5. Do opposites really attract, or should I find someone I share similar interests with?
That particular question really comes down to one fear-the fear of being unhappy. You start to question yourself. What if he’s too much like me? You start stating the obvious, “…but he’s nothing like me!” It’s in our human nature to fear. However, it is completely pointless to fear something we have no control over. All our lives, we have been told to “find the person that makes you happy.” We don’t realize that we are totally in the wrong when those words come out of our mouths. We cannot and will not ever find happiness in our significant other. It makes me grind my teeth when I hear others say the phrase, “He completes me.” No. He can’t possibly ever complete you. Love is not found between two people. It’s found in God. The only one capable of completing us and making us whole is Christ alone. We find happiness in the love we receive from Him and Him alone. We cannot depend on one another to find love and happiness because we will always fall short of one another’s expectations. If our happiness really depended on one another, we’d all be miserably doomed. Many people’s excuse for going through with a divorce is that they believe that they deserve to be happy. We treat happiness as a right, instead of a gift from God. God is the only One who can fill our hearts with love, joy, peace, and happiness. So, whether you’re identically similar or from two completely different sides of the spectrum, simply remember where your true happiness lies, and you’ll see how everything else just doesn’t seem as important as it once did. Receive these qualities from God, and then share them with one another.

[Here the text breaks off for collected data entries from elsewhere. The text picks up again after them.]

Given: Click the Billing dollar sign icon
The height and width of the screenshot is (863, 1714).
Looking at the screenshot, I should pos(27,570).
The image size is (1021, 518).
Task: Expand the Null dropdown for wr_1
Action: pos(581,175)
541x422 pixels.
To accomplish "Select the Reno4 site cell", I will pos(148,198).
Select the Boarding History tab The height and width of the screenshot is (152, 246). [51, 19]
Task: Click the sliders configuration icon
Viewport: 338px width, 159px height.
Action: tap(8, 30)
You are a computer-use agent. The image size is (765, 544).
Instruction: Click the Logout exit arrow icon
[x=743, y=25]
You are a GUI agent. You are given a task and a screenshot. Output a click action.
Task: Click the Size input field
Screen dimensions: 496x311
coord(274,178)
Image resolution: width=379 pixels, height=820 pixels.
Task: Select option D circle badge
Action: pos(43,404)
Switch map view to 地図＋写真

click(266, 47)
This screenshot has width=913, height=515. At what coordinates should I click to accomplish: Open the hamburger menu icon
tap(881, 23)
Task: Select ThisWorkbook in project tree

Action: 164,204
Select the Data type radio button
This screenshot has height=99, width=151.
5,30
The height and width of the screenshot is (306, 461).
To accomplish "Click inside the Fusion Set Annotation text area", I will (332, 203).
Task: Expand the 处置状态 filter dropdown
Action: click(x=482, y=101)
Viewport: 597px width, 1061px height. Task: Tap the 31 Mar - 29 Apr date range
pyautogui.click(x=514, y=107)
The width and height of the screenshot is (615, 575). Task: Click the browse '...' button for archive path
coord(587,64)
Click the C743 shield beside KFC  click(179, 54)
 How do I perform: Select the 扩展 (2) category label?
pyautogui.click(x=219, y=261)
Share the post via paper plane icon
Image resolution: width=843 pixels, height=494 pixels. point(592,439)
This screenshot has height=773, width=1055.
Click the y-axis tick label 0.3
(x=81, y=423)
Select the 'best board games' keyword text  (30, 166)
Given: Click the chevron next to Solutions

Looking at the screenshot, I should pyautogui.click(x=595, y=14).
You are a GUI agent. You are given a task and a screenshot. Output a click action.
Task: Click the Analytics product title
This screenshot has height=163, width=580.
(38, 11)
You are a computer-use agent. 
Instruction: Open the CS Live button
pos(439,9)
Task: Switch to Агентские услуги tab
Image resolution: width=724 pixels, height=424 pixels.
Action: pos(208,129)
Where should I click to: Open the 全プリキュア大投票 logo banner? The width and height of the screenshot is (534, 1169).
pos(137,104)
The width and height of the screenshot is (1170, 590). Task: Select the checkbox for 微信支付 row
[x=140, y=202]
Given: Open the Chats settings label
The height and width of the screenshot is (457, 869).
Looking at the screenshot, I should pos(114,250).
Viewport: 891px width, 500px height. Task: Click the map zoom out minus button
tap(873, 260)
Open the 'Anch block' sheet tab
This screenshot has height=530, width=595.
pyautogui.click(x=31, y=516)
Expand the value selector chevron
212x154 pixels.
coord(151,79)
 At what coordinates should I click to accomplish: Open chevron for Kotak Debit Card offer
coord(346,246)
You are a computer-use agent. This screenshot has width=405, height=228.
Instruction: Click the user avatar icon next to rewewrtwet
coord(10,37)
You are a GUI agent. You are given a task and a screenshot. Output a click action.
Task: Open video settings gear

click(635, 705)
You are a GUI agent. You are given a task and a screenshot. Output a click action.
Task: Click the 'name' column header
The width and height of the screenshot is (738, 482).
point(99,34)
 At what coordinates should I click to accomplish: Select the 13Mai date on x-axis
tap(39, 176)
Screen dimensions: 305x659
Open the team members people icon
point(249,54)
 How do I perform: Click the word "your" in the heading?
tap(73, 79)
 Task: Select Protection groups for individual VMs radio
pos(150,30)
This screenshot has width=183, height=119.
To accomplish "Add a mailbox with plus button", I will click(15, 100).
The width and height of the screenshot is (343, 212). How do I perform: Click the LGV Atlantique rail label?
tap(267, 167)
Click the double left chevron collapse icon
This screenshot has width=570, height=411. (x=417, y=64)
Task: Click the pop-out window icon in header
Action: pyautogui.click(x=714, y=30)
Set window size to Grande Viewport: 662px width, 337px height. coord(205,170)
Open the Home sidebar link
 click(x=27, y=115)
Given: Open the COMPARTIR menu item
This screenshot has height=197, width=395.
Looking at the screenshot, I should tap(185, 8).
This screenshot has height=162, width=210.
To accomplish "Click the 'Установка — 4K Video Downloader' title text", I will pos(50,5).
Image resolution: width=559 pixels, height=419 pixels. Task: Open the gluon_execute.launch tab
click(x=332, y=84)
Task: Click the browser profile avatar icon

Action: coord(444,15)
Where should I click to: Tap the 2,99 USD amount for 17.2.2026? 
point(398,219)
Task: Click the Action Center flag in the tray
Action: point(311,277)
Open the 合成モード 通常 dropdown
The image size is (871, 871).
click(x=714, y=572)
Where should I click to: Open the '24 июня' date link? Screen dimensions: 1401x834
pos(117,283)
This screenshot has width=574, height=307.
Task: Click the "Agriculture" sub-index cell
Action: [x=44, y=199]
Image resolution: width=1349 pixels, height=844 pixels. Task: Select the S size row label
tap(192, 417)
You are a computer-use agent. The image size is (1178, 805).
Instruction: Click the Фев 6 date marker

There you have it. I’m done. If, after all of this, you’re still thinking, “Cheryl, you didn’t answer any of my questions!” There’s a problem. I obviously did not get my message across to you, and you need prayer. No, I’m totally kidding. In all sincerity, you can see that I had one point to make, and it wasn’t on purpose either. These were questions that I ask myself all the time! My blog is basically my thoughts in an open book. That was my purpose for starting it, and it’s my reason for developing a passion and continuing it. So, as I did some self-reflection and tried to answer each of these questions, I realized that each answer ultimately brought me back to one major point. God is Love. God is it. God is all. Find love in Christ first, and you will realize how the rest is irrelevant. Everything else eventually falls into place on it’s own. It’s so easy to become consumed by the things of this world, that we continuously lose sight of our path. Thank God that we have Him to steer us in check during those times. One thing for sure, however: we cannot and should not do it on our own. Trying to take our lives into our own hands only brings about shortcomings and disappointment. Therefore, I leave you with this- walk by faith, not by sight.